All of the debenture units issued pursuant to the offerings, and any securities into which they may be exchanged or converted, are subject to resale restrictions imposed by applicable law or regulation, including a statutory hold period expiring four months and a day from the closing dates of the offerings. It is not anticipated that any new insiders will be created, nor that any change of control will occur, as a result of the offerings. Any participation by insiders of the company in the offerings will be on the same terms as arm's-length investors. Depending on market conditions, the gross proceeds of the offerings could be increased or decreased. The participation of the director or any other directors or officers of the company in the offerings will constitute related-party transaction within the meaning of Multilateral Instrument 61-101 (Protection of Minority Security Holders in Special Transactions) and the policies of the exchange. For such participation, the company will be relying upon exemptions from the formal valuation and minority shareholder approval requirements pursuant to sections 5.5(b) and 5.7(1)(a), respectively, of MI 61-101 on the basis that the company is not listed on a specified stock exchange and that, at the time the offerings are agreed to, neither the fair market value of the subject matter of, nor the fair market value of the consideration for, the transaction insofar as it involves an interested party (within the meaning of MI 61-101) in the offerings will exceed 25 per cent of the company's market capitalization calculated in accordance with MI 61-101.

About Hemostemix Inc.

Hemostemix is a publicly traded autologous stem cell therapy company. A winner of the World Economic Forum technology pioneer award, the company developed and is commercializing its lead product ACP-01 for the treatment of CLI, PAD, angina, ischemic cardiomyopathy, dilated cardiomyopathy and other conditions of ischemia. ACP-01 has been used to treat over 500 patients, and it is the subject of a randomized, placebo-controlled, double blind trial of its safety and efficacy in patients with advanced critical limb ischemia who have exhausted all other options to save their limb from amputation.

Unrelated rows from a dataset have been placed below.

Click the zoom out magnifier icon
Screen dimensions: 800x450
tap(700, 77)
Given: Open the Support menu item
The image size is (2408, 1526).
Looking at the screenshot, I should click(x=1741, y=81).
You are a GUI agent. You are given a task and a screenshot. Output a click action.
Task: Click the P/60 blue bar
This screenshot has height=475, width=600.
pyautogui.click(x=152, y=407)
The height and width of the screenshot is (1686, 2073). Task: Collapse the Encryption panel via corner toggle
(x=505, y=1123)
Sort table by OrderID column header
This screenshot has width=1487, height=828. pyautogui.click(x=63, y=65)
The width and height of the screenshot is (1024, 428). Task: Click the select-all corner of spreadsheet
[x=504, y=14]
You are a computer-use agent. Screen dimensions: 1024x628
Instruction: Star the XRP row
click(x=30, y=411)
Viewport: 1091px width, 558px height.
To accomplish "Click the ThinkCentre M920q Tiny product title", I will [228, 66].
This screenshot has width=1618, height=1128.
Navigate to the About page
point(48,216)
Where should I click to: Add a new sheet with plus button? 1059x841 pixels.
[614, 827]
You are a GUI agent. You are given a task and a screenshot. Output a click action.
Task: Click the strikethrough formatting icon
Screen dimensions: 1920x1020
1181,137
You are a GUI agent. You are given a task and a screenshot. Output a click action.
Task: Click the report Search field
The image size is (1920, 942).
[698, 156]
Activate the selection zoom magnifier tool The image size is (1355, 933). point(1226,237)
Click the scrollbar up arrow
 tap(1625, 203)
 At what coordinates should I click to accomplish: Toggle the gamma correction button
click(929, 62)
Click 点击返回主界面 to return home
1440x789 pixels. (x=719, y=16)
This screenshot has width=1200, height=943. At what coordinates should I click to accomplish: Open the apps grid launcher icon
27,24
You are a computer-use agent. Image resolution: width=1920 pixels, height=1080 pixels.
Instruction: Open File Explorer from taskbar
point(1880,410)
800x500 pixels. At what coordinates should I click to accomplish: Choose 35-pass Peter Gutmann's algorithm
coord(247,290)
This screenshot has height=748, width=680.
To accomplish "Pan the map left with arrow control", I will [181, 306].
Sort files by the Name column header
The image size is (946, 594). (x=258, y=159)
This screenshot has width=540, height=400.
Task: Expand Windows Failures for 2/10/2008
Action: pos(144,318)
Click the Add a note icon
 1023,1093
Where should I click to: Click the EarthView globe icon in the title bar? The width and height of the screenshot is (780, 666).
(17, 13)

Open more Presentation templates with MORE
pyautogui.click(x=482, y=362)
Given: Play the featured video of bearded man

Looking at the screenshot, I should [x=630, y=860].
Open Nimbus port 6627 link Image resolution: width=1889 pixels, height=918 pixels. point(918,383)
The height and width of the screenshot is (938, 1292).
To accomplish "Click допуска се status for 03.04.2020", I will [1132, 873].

On Oct. 21, 2019, the company announced the results from its phase 2 CLI trial abstract entitled "Autologous Stem Cell Treatment for CLI Patients with No Revascularization Options: An Update of the Hemostemix ACP-01 Trial With 4.5 Year Followup," which noted healing of ulcers and resolution of ischemic rest pain occurred in 83 per cent of patients, with outcomes maintained for up to 4.5 years. The company owns 91 patents across five patent families.